Your copy should hold exactly the lines from the beginning of the listing below through the line with "Task: Toggle the CUDA checkbox", without any pictures.

» **Record excerpts**
____
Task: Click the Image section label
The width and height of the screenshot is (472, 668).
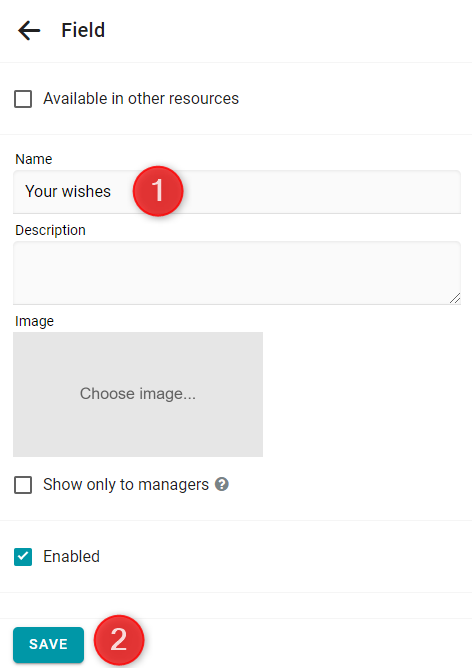Action: 35,321
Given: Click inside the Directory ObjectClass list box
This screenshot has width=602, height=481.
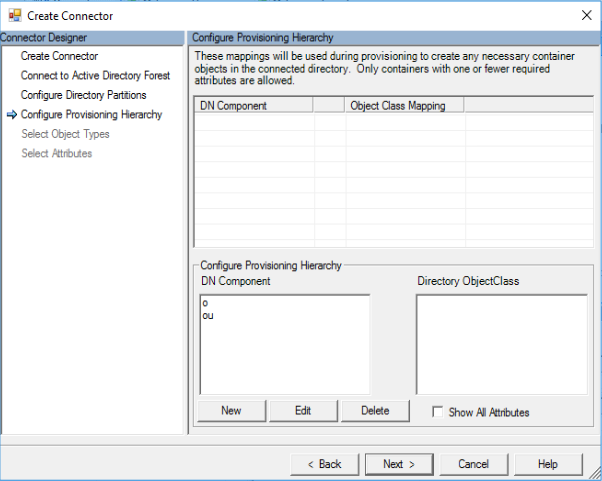Looking at the screenshot, I should [x=501, y=343].
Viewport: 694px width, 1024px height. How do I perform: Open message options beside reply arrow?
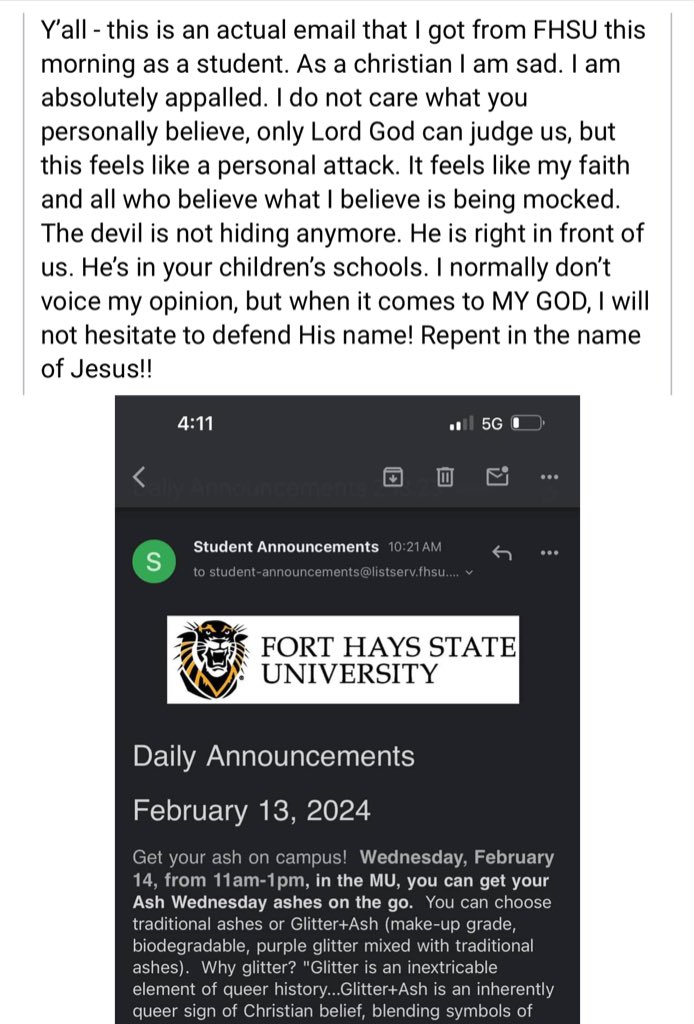pos(550,553)
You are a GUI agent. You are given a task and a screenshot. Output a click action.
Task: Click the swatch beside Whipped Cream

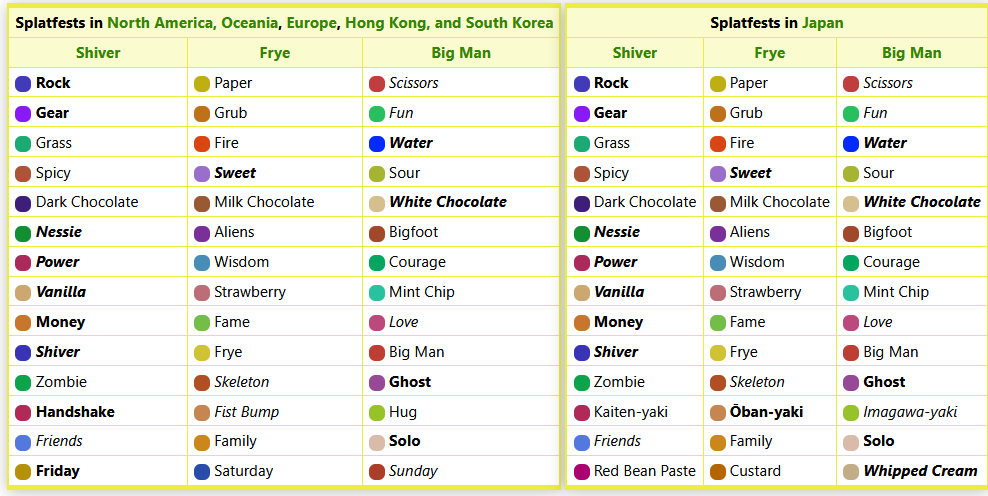pos(851,471)
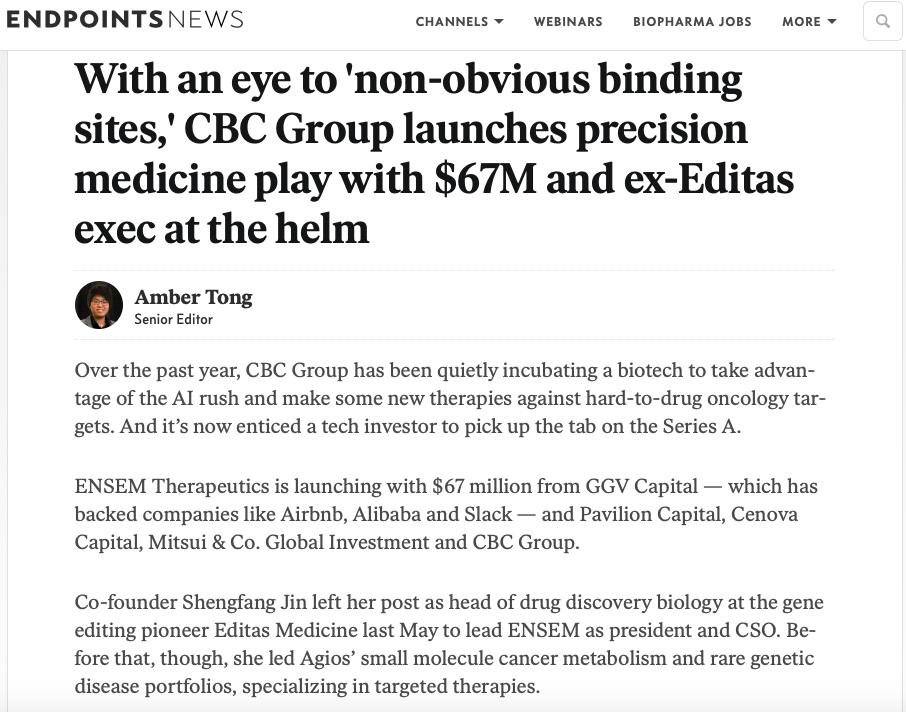Go to BIOPHARMA JOBS
Viewport: 906px width, 712px height.
[x=692, y=21]
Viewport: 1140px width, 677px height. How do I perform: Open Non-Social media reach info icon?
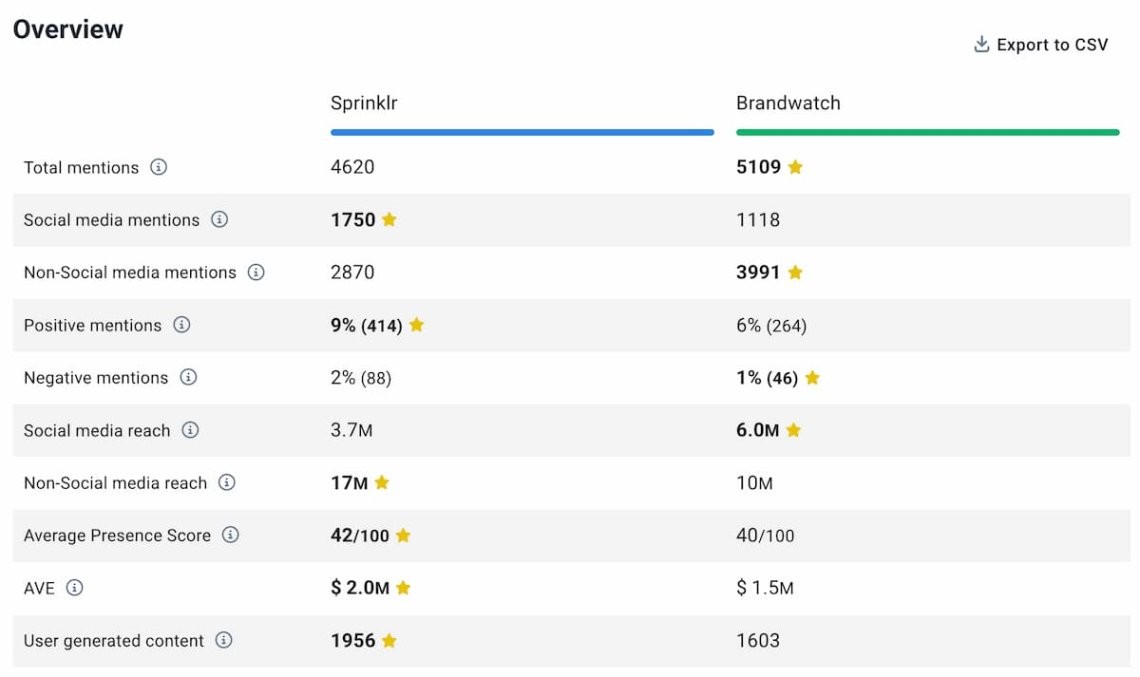coord(227,483)
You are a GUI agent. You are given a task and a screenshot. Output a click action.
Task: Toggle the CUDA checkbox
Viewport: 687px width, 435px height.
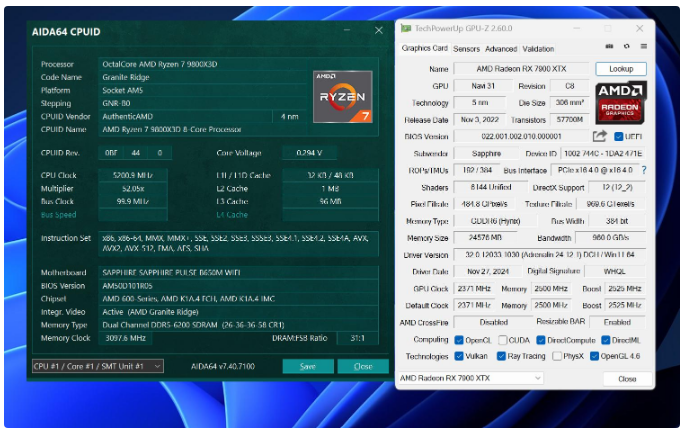[x=505, y=339]
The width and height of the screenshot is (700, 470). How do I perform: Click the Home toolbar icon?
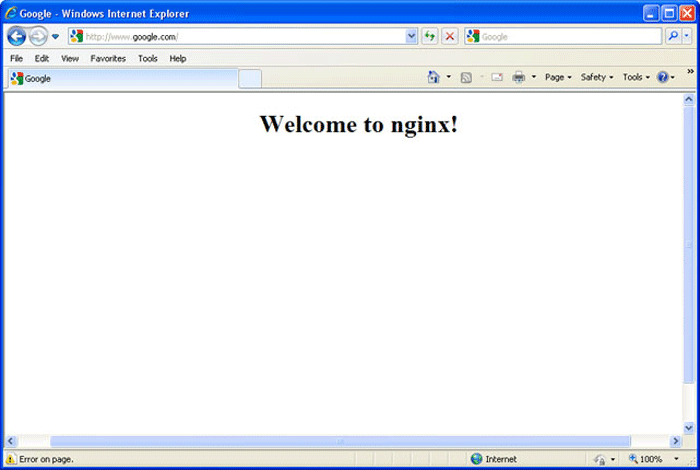click(433, 77)
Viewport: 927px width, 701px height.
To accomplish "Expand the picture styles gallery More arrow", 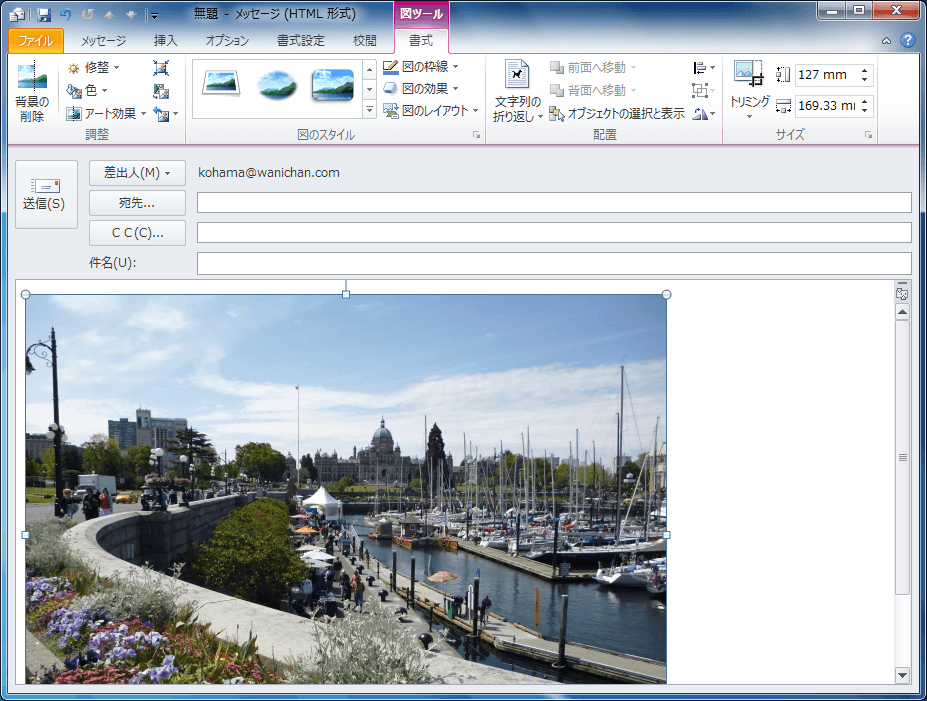I will (x=369, y=110).
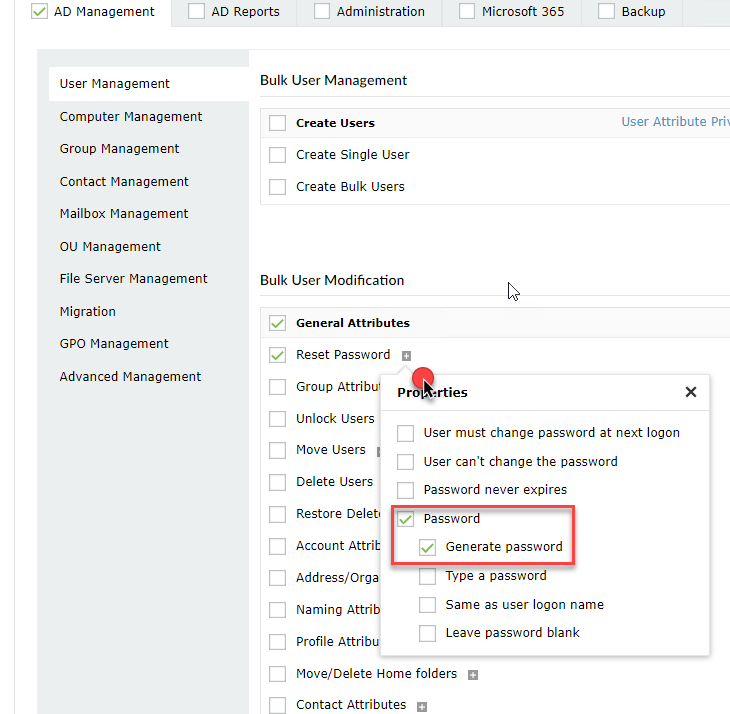Select Computer Management in sidebar

[x=131, y=117]
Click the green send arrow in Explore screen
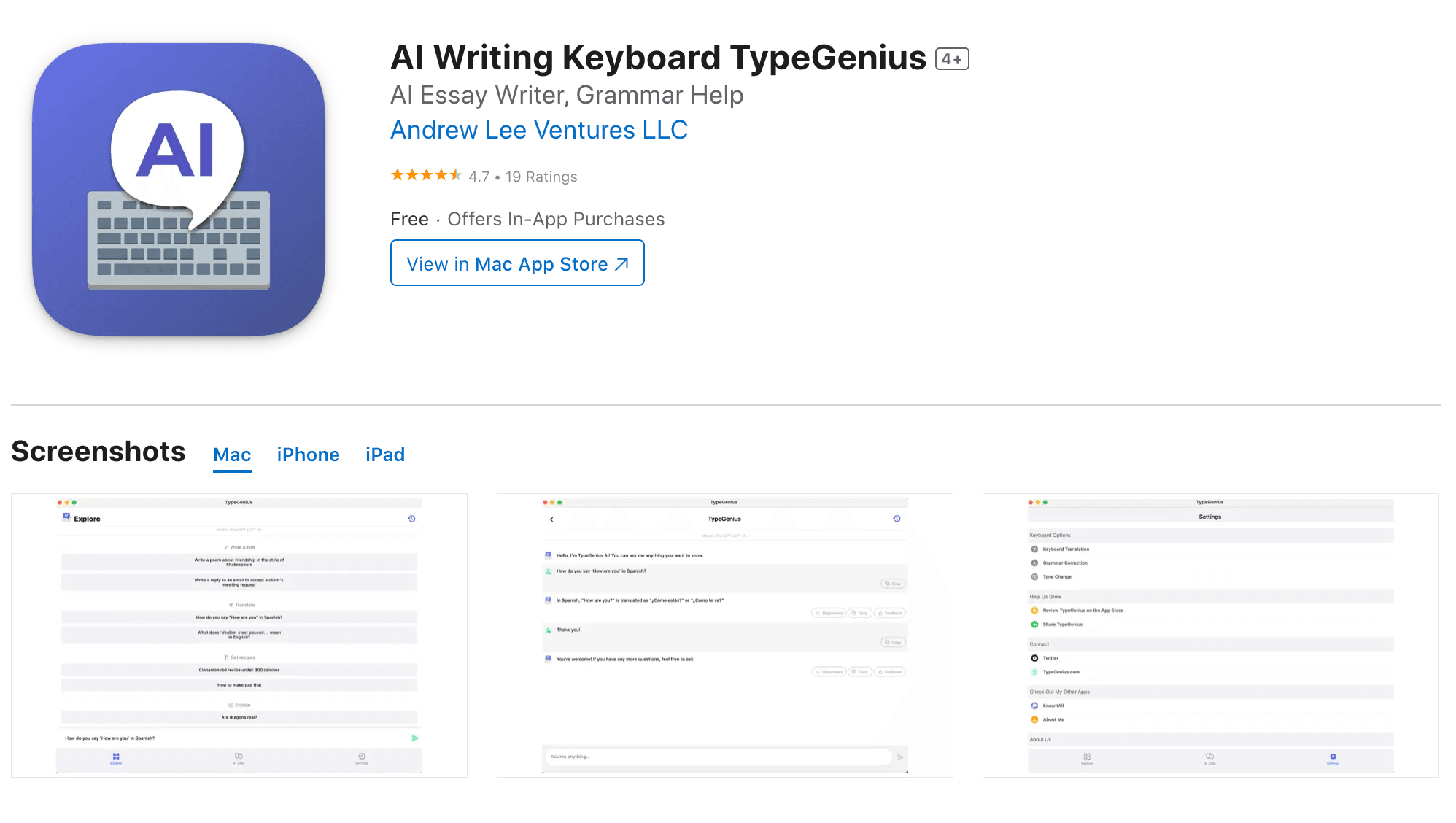1456x823 pixels. pyautogui.click(x=415, y=738)
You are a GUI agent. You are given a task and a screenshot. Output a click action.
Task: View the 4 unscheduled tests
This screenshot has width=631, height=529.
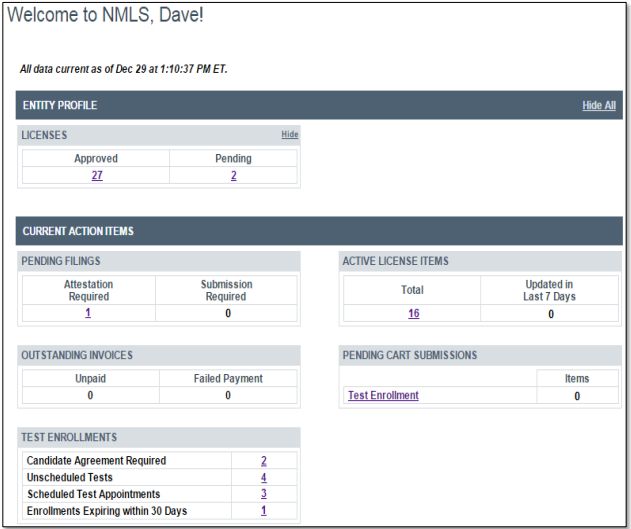tap(264, 478)
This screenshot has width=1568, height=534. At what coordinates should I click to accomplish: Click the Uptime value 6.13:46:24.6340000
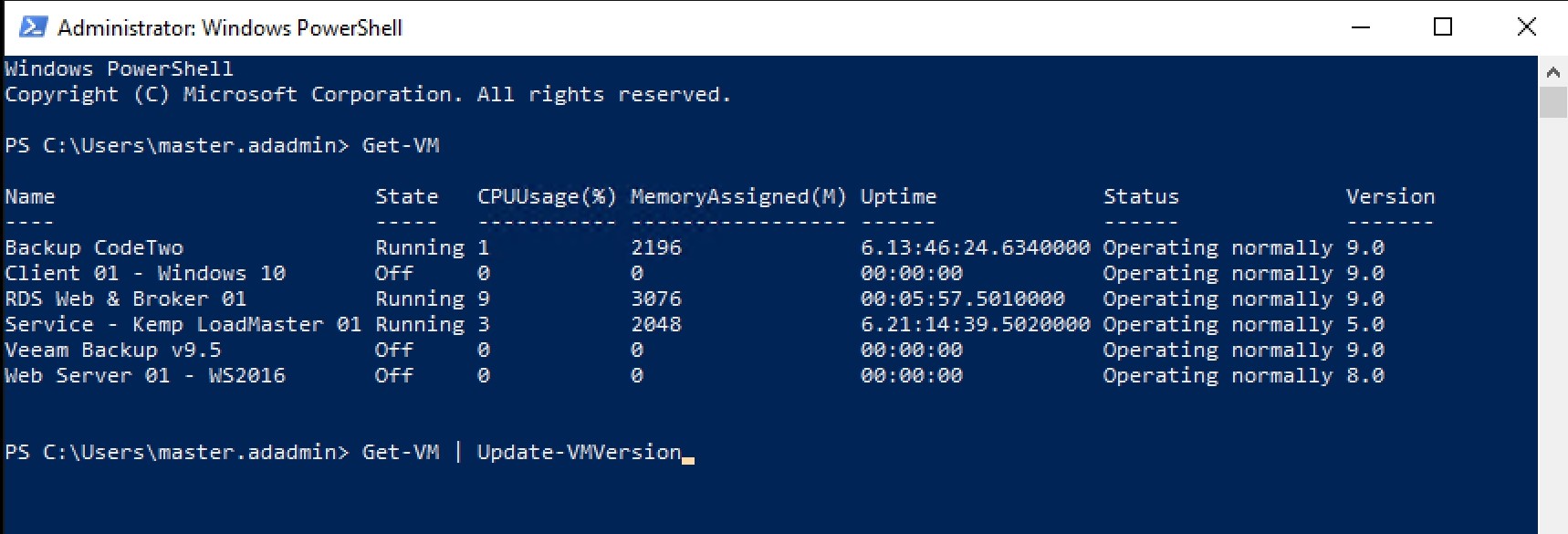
____
» **Solution to this task**
Task: Click the Image section label
The width and height of the screenshot is (472, 668).
Action: 35,321
Given: Click inside the Directory ObjectClass list box
This screenshot has width=602, height=481.
Looking at the screenshot, I should [x=501, y=343].
Viewport: 694px width, 1024px height. How do I perform: Open message options beside reply arrow?
pos(550,553)
You are a GUI agent. You are given a task and a screenshot. Output a click action.
Task: Click the swatch beside Whipped Cream

pos(851,471)
Go to BIOPHARMA JOBS
Viewport: 906px width, 712px height.
[x=692, y=21]
Viewport: 1140px width, 677px height. How do I perform: Open Non-Social media reach info icon?
coord(227,483)
You are a GUI agent. You are given a task and a screenshot. Output a click action.
Task: Toggle the CUDA checkbox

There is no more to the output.